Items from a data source
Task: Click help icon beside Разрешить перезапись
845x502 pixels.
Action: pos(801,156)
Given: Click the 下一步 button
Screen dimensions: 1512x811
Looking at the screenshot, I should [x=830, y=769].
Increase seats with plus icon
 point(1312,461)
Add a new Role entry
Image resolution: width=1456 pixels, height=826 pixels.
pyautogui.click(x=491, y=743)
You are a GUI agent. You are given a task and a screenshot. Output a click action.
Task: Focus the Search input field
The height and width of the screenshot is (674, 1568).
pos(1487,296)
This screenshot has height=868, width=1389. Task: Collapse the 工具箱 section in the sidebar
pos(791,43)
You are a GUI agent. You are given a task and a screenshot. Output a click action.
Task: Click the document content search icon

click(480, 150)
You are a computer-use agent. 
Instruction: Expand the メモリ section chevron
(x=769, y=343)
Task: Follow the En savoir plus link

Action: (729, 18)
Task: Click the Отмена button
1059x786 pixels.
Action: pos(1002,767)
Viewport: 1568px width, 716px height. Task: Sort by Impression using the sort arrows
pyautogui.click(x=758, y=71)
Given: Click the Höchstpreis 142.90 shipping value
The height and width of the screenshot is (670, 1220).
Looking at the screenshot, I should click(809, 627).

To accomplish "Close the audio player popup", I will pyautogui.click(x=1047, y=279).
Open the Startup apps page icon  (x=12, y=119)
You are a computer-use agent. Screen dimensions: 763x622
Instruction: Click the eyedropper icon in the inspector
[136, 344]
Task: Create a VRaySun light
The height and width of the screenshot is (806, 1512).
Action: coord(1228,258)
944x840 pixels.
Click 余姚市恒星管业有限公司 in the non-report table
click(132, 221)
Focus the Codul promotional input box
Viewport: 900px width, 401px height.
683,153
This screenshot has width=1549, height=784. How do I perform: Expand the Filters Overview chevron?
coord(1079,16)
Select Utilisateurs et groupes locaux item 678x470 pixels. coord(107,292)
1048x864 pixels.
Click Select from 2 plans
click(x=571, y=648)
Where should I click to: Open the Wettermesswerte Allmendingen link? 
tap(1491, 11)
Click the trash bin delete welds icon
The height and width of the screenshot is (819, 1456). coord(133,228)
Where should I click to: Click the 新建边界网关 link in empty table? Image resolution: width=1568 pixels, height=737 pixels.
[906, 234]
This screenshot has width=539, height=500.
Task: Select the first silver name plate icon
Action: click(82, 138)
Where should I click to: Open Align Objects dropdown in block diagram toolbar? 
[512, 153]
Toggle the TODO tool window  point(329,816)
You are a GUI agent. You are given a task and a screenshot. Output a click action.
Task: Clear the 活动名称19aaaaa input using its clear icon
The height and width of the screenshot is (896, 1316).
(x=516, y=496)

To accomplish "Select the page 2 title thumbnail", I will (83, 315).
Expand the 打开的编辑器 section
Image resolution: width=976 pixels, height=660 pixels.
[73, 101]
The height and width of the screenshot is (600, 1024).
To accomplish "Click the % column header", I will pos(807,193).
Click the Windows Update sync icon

**STATED EXERCISE:** Reproduce the rows word for word, starting at the line that contains "1048x864 pixels." and ending at the last line of the rows, with both of those lines included.

**ANSWER IN FULL:**
1048x864 pixels.
Click Select from 2 plans
click(x=571, y=648)
Where should I click to: Open the Wettermesswerte Allmendingen link? 
tap(1491, 11)
Click the trash bin delete welds icon
The height and width of the screenshot is (819, 1456). coord(133,228)
Where should I click to: Click the 新建边界网关 link in empty table? Image resolution: width=1568 pixels, height=737 pixels.
[906, 234]
This screenshot has width=539, height=500.
Task: Select the first silver name plate icon
Action: click(82, 138)
Where should I click to: Open Align Objects dropdown in block diagram toolbar? 
[512, 153]
Toggle the TODO tool window  point(329,816)
You are a GUI agent. You are given a task and a screenshot. Output a click action.
Task: Clear the 活动名称19aaaaa input using its clear icon
The height and width of the screenshot is (896, 1316).
(x=516, y=496)

To accomplish "Select the page 2 title thumbnail", I will (83, 315).
Expand the 打开的编辑器 section
Image resolution: width=976 pixels, height=660 pixels.
[73, 101]
The height and width of the screenshot is (600, 1024).
To accomplish "Click the % column header", I will pos(807,193).
Click the Windows Update sync icon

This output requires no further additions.